> What the task requires
Produce a word-for-word restatement of the lines from the line with "Viewport: 1142px width, 559px height." to the end of the listing below, inclusive.
┌──
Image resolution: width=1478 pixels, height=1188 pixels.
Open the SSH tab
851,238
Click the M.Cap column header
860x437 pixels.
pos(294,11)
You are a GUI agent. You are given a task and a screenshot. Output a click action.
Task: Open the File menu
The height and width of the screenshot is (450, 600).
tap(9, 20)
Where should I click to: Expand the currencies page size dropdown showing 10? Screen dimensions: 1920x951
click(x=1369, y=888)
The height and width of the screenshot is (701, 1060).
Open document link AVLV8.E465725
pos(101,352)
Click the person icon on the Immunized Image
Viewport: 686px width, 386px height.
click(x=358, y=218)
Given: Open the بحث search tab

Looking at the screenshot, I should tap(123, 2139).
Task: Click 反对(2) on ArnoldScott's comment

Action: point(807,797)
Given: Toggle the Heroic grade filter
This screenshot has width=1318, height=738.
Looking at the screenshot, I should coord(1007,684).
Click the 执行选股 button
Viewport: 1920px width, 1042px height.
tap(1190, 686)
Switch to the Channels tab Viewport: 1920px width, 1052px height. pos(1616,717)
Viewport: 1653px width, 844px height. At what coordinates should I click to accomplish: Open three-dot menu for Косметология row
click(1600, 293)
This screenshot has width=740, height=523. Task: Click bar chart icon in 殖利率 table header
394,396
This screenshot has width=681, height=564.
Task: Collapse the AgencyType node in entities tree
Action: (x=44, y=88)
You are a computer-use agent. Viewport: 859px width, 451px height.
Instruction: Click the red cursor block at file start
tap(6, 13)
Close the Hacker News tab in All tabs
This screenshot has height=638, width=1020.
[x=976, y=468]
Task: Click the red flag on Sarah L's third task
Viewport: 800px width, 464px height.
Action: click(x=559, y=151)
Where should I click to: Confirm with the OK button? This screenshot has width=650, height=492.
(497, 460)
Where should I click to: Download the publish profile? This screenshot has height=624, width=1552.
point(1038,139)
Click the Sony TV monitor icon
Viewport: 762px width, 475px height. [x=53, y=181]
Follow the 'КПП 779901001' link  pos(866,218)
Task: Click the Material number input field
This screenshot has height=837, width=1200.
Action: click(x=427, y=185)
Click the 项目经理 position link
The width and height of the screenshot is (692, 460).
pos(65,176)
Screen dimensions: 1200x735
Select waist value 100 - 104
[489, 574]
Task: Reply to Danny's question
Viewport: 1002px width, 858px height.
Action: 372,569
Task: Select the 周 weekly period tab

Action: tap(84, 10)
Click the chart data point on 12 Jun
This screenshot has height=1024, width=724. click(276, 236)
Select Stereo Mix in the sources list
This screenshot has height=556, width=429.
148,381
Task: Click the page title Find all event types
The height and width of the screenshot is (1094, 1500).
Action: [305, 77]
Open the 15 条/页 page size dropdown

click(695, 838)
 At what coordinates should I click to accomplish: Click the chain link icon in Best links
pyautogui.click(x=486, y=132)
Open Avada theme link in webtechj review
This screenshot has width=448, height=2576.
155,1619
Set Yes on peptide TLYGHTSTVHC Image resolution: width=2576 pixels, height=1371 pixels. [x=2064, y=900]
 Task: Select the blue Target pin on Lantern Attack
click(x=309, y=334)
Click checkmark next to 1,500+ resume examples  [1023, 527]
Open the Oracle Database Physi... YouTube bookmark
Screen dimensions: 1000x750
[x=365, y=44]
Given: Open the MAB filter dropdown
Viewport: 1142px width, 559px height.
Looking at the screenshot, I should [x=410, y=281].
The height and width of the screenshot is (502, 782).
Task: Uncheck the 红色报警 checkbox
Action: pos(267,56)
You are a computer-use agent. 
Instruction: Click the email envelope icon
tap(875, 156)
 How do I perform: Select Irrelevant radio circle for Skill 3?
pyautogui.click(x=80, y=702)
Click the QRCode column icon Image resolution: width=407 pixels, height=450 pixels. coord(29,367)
└──
> Your response
Viewport: 1142px width, 559px height.
Looking at the screenshot, I should [x=410, y=281].
The height and width of the screenshot is (502, 782).
Task: Uncheck the 红色报警 checkbox
Action: pos(267,56)
You are a computer-use agent. 
Instruction: Click the email envelope icon
tap(875, 156)
 How do I perform: Select Irrelevant radio circle for Skill 3?
pyautogui.click(x=80, y=702)
Click the QRCode column icon Image resolution: width=407 pixels, height=450 pixels. coord(29,367)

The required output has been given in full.